● **What you are asked to do**: Exact reproduction is needed for the lines from the one with "Task: Open the truck and crowd photo" to the end of the listing below, and for no other lines.

● **Information supplied**:

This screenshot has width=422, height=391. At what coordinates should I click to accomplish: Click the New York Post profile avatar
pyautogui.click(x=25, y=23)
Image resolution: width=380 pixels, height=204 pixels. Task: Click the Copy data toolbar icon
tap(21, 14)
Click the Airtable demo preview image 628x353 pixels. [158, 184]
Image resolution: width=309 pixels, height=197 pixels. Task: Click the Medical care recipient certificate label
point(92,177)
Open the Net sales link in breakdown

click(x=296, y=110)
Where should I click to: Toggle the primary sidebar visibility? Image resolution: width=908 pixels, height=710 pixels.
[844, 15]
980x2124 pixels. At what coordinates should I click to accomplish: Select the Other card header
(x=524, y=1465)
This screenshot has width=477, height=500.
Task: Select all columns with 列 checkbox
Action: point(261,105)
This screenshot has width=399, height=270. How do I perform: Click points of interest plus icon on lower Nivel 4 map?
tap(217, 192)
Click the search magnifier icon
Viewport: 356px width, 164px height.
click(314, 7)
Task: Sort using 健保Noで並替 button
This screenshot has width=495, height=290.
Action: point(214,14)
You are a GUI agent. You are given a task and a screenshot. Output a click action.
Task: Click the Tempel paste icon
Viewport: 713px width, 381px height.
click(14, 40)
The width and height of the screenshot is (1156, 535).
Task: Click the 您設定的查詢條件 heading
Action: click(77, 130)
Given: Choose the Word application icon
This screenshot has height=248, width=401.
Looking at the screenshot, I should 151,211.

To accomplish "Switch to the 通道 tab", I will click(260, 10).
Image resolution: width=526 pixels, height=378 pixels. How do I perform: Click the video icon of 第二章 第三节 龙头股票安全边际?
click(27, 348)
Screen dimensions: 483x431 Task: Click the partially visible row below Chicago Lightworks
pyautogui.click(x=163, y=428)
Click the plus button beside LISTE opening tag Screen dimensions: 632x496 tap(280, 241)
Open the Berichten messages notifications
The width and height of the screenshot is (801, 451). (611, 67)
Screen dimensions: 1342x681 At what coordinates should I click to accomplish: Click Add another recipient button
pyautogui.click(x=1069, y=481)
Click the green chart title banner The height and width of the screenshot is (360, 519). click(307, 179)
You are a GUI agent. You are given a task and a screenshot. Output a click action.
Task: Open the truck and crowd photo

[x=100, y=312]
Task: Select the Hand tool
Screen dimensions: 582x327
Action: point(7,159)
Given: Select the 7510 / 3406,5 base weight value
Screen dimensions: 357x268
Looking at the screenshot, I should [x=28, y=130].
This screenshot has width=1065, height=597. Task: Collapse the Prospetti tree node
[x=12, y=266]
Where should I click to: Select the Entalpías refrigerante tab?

● **Result below**:
Task: Open the truck and crowd photo

[x=100, y=312]
Task: Select the Hand tool
Screen dimensions: 582x327
Action: point(7,159)
Given: Select the 7510 / 3406,5 base weight value
Screen dimensions: 357x268
Looking at the screenshot, I should [x=28, y=130].
This screenshot has width=1065, height=597. Task: Collapse the Prospetti tree node
[x=12, y=266]
Where should I click to: Select the Entalpías refrigerante tab?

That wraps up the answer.